--- Selected extract ---
Canadian Senator from Ontario
- In office 1917–1933
- Nominated by: Robert Borden
- Appointed by: Victor Cavendish

Member of Parliament for Brant
- In office 1911–1917
- Preceded by: William Paterson
- Succeeded by: John Harold

Ontario MPP
- In office 1905–1911
- Preceded by: Daniel Burt
- Succeeded by: John Wesley Westbrook
- Constituency: Brant North

Personal details
- Born: April 3, 1855 Paris, Canada West
- Died: December 1, 1933 (aged 78) Ottawa, Ontario, Canada
- Party: Conservative
- Spouse: Jessie D. Martin ​(m. 1883)​
- Occupation: Businessman

= John Henry Fisher =

Canadian politician

John Henry Fisher (April 3, 1855 - December 1, 1933) was an Ontario merchant and political figure. He represented Brant North in the Legislative Assembly of Ontario from 1905 to 1911 and Brant in the House of Commons of Canada from 1911 to 1917 as a Conservative member. He also served in the Senate of Canada from 1917 until his death.
---
Brief
Please check each statement against the profile of John Henry Fisher above and answer yes or no, quoting the words of the profile that decide it. 1. Fisher was born in Paris, Canada West. 2. He represented Brant in the House of Commons as a Liberal member. 3. His time as an Ontario MPP began in 1911.
--- Material ---
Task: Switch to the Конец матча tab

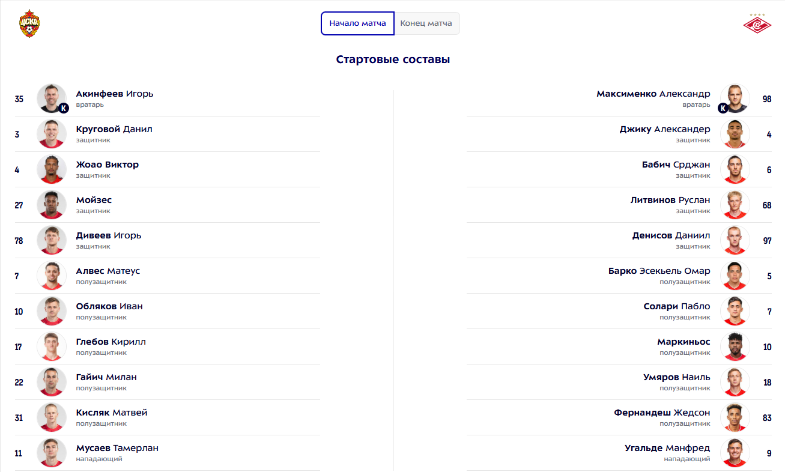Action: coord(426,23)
---
--- Material ---
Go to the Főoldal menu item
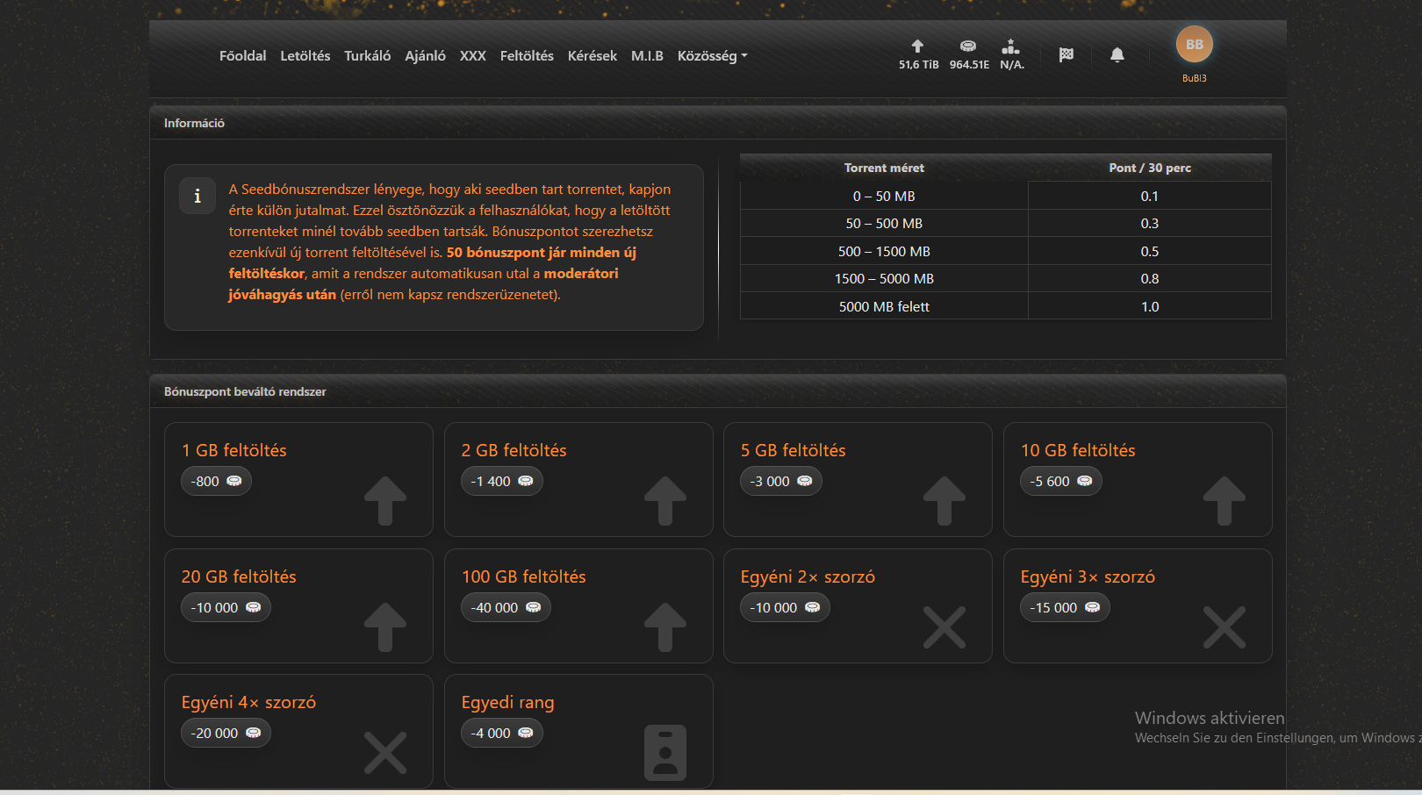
---
Solution for this exercise
1. Yes: "Born: April 3, 1855 Paris, Canada West"
2. No: "Brant in the House of Commons of Canada from 1911 to 1917 as a Conservative member"
3. No: "In office 1905–1911"